**PAGE EXCERPT**
____
Every Wednesday, Daniel Russell, a researcher working with Google, posts a search question on his search & research blog. The search question for 26 September 2012 related to differences between the coastlines on the East and West coasts of the USA. Attempting to answer the question I typed in [Atlantic islands] into Google. Unlike the usual list I’d expected, I got this:
The images at the top of my search were a surprise. Clicking on the arrows gave me further images – totalling 55 island pictures. I tried a few other searches [Pacific Islands], [Indian Ocean Islands], etc. and found similar results. Yet most searches such as [Scottish Islands] gave me the normal type of listing.
Intrigued, I contacted a couple of colleagues – Karen Blakeman of RBA Information Services and Marydee Ojala, Editor of Online magazine (and the Online Insider blog). Both Karen and Marydee are also members of the Association of Independent Information Professionals and like so many AIIP members, are expert searchers. (All three of us are presenting at the forthcoming Internet Librarian Conference in London and led the London Websearch Academy in 2011).
Marydee admitted to being bemused but guessed it was connected to Google’s Knowledge Graph initiative – the new service that puts details on a search topic to the right of the search results – as with this example search for [Albert Einstein].
Knowledge Graph was launched by Google in May 2012 and aims to give instant answers to many encyclopedia type search queries. However this didn’t explain what I’d found. Marydee looked a bit further and found that the TechCrunch blog had discovered this earlier in September.
I mentioned that I’d found it because of Dan Russell’s blog and Marydee asked him about the new feature. Dan responded that the “carousel” of images is triggered whenever Google knows about a collection or group of connected items such as “Atlantic Islands”. The group is then summarised and made available at the top of the results list – allowing searchers to quickly recognise the collection and the other group members.
So that’s it then! It’s a new feature giving a “carousel” of images. If you search for [knowledge graph carousel] you get the above Techcrunch link and also Google’s own search blog on the topic . (There’s a lesson here – always check Google’s own blog posts if you spot what looks like odd Google behaviour). A search for [Knowledge graph] gives Google’s own description of the feature, including a YouTube video explaining it.
____
**GIVEN DATA**
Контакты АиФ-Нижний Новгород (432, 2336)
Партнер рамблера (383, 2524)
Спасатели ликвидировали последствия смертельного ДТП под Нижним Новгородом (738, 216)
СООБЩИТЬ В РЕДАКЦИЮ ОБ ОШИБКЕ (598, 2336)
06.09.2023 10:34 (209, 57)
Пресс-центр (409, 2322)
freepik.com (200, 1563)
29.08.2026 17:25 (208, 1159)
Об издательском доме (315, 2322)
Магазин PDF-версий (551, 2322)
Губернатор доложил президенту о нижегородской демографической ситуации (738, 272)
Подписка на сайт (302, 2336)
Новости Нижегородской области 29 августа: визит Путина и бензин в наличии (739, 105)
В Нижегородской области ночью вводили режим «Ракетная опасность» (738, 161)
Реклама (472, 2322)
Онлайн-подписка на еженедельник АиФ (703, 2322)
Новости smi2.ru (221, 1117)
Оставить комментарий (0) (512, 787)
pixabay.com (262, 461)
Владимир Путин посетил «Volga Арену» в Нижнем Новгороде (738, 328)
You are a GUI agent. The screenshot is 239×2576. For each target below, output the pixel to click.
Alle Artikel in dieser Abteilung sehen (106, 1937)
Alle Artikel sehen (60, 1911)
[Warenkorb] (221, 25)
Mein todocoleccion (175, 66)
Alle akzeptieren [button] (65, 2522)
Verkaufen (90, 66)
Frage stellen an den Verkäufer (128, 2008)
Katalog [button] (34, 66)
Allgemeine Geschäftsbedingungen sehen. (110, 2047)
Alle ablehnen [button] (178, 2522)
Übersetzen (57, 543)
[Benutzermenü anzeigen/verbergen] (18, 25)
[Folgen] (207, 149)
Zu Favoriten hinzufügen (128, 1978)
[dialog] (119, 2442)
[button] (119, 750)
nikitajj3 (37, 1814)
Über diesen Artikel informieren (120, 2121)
____
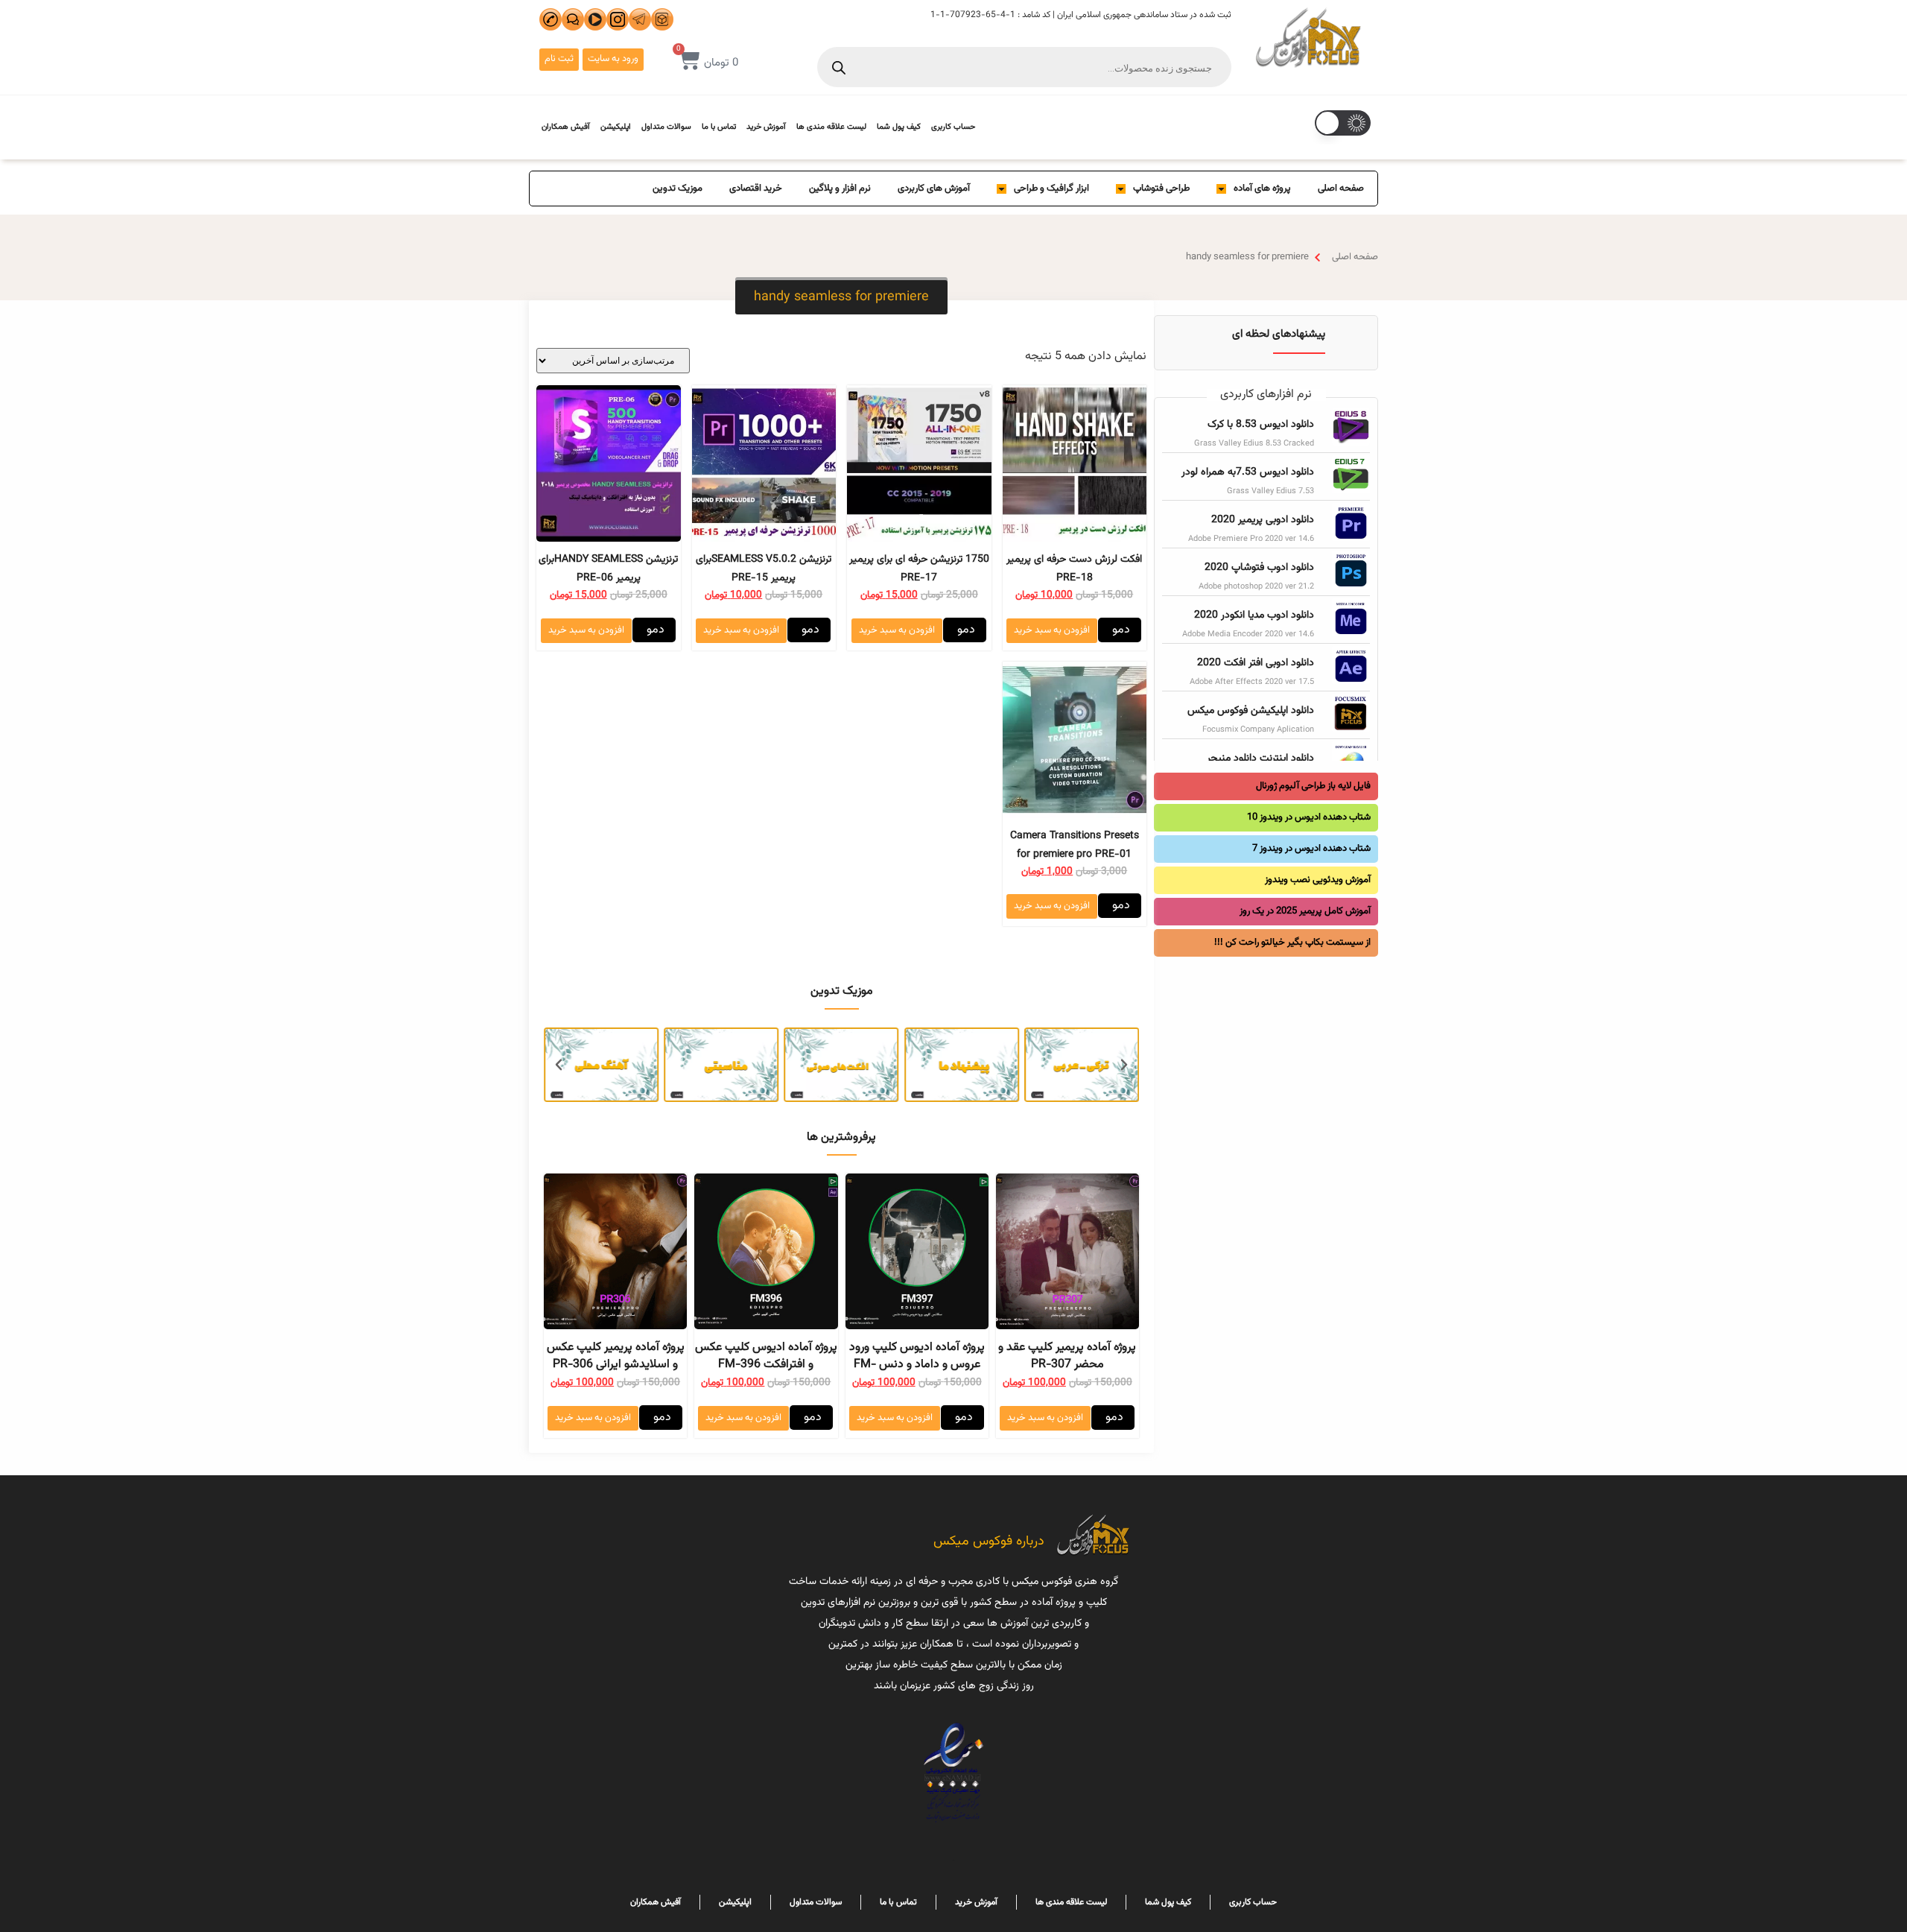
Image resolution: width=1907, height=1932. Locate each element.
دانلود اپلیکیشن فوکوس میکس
____
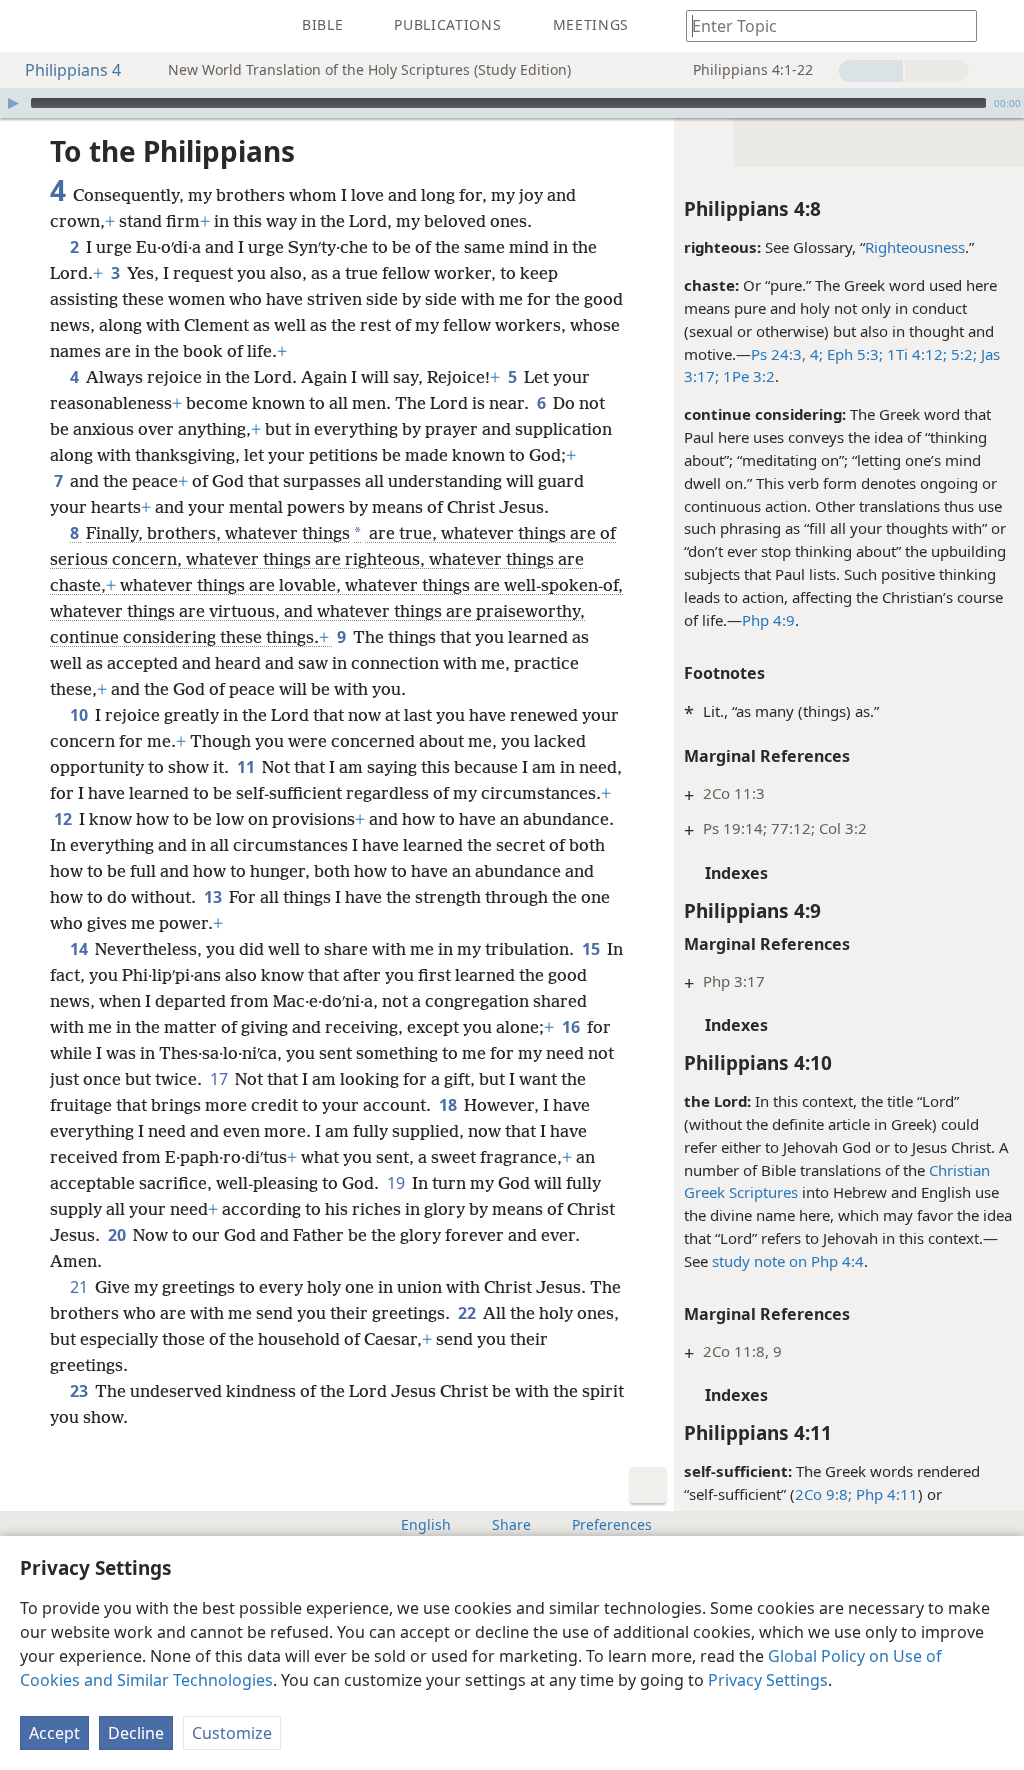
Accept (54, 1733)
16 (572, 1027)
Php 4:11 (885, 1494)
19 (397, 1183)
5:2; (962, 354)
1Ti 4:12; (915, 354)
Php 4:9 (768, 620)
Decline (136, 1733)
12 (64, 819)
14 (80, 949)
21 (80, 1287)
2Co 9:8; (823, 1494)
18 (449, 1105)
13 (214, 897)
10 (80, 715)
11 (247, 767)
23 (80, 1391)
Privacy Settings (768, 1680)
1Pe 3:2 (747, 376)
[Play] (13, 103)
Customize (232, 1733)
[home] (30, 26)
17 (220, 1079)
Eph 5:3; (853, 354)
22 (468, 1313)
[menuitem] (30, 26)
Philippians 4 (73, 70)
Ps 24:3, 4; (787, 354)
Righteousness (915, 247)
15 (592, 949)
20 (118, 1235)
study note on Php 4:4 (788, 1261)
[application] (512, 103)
____
**WORK TO COMPLETE**
1 – From the Google carousel post, print everything from "Marydee admitted to" down to "for [Albert Einstein].".
2 – Answer these questions from the Google carousel post:
(a) What search did the writer first type into Google?
(b) How many island pictures did the arrows bring up in total?
(c) In what month and year did Google launch Knowledge Graph?
The items play no part in the work asked of you here.

**TASK-BY-TASK RESULTS**
1 –
Marydee admitted to being bemused but guessed it was connected to Google’s Knowledge Graph initiative – the new service that puts details on a search topic to the right of the search results – as with this example search for [Albert Einstein].

2 –
(a) [Atlantic islands]
(b) 55
(c) May 2012